Cursó el bachillerato en su tierra natal y en 1867 se trasladó a Madrid para estudiar derecho, carrera que abandonó para dedicarse a la labor literaria. Su primera novela, La sombra, de factura romántica, apareció en 1870, seguida, ese mismo año, de La fontana de oro, que parece preludiar los Episodios Nacionales.
Dos años más tarde, mientras trabajaba como articulista para La Nación, Benito Pérez Galdós emprendió la redacción de los Episodios Nacionales, poco después de la muerte de su padre, probablemente inspirado en sus relatos de guerra —su padre había participado en la guerra contra Napoleón—. El éxito inmediato de la primera serie, que se inicia con la batalla de Trafalgar, lo empujó a continuar con la segunda, que acabó en 1879 con Un faccioso más y algunos frailes menos. En total, veinte novelas enlazadas por las aventuras folletinescas de su protagonista.
Durante este período también escribió novelas como Doña Perfecta (1876) o La familia de León Roch (1878), obra que cierra una etapa literaria señalada por el mismo autor, quien dividió su obra novelada entre Novelas del primer período y Novelas contemporáneas, que se inician en 1881, con la publicación de La desheredada. Según confesión del propio escritor, con la lectura de La taberna, de Zola, descubrió el naturalismo, lo cual cambió la manière de sus novelas, que incorporarán a partir de entonces métodos propios del naturalismo, como es la observación científica de la realidad a través, sobre todo, del análisis psicológico, aunque matizado siempre por el sentido del humor.
Bajo esta nueva manière escribió alguna de sus obras más importantes, como Fortunata y Jacinta, Miau y Tristana. Todas ellas forman un conjunto homogéneo en cuanto a identidad de personajes y recreación de un determinado ambiente: el Madrid de Isabel II y la Restauración, en el que Galdós era una personalidad importante, respetada tanto literaria como políticamente.

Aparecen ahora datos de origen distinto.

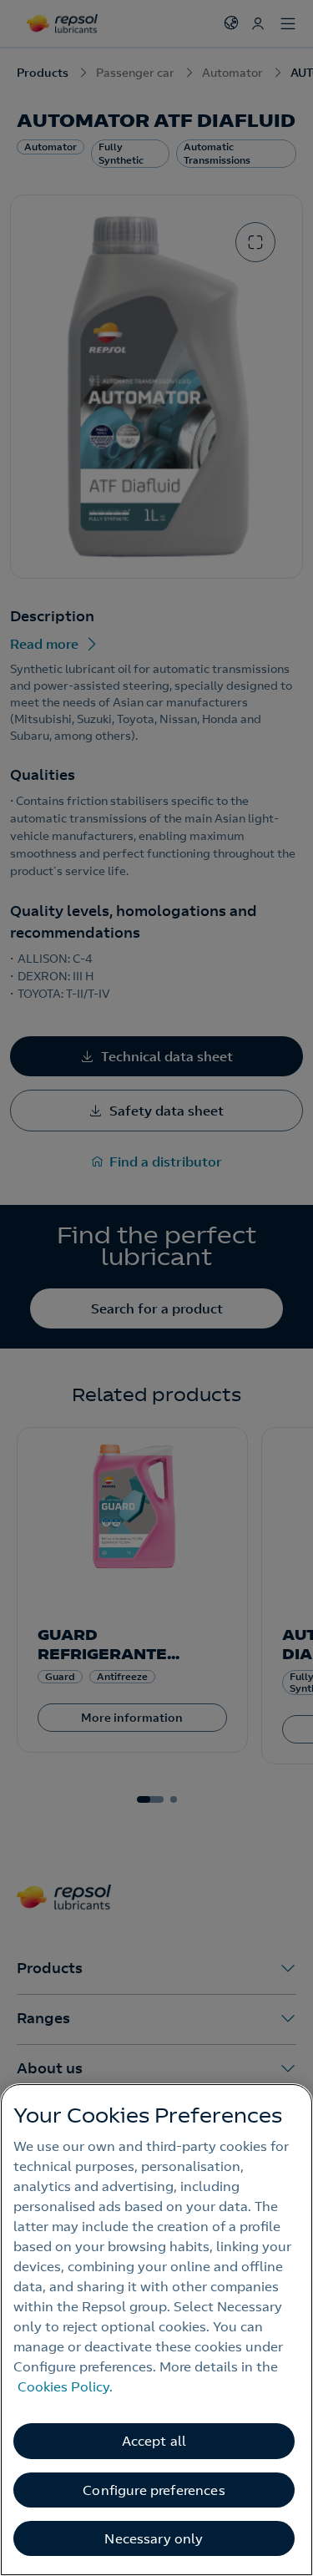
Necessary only (153, 2538)
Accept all (154, 2440)
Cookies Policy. (65, 2386)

En 1886, a petición del presidente del partido liberal, Sagasta, Benito Pérez Galdós fue nombrado diputado de Puerto Rico, cargo que desempeñó, a pesar de su poca predisposición para los actos públicos, hasta 1890, con el fin de la legislatura liberal y, al tiempo, de su colaboración con el partido. También fue éste el momento en que se rompió su relación secreta con Emilia Pardo Bazán e inició una vida en común con una joven de condición modesta, con la que tuvo una hija.
Un año después, coincidiendo con la publicación de una de sus obras más aplaudidas por la crítica, Ángel Guerra, ingresó, tras un primer intento fallido en 1883, en la Real Academia Española. Durante este período escribió algunas novelas más experimentales, en las que, en un intento extremo de realismo, utilizó íntegramente el diálogo, como Realidad (1892), La loca de la casa (1892) y El abuelo (1897), algunas de ellas adaptadas también al teatro. El éxito teatral más importante, sin embargo, lo obtuvo con la representación de Electra (1901), obra polémica que provocó numerosas manifestaciones y protestas por su contenido anticlerical.
Durante los últimos años de su vida se dedicó a la política, siendo elegido, en la convocatoria electoral de 1907, por la coalición republicano-socialista, cargo que le impidió, debido a la fuerte oposición de los sectores conservadores, obtener el Premio Nobel. Paralelamente a sus actividades políticas, problemas económicos le obligaron a partir de 1898 a continuar los Episodios Nacionales, de los que llegó a escribir tres series más.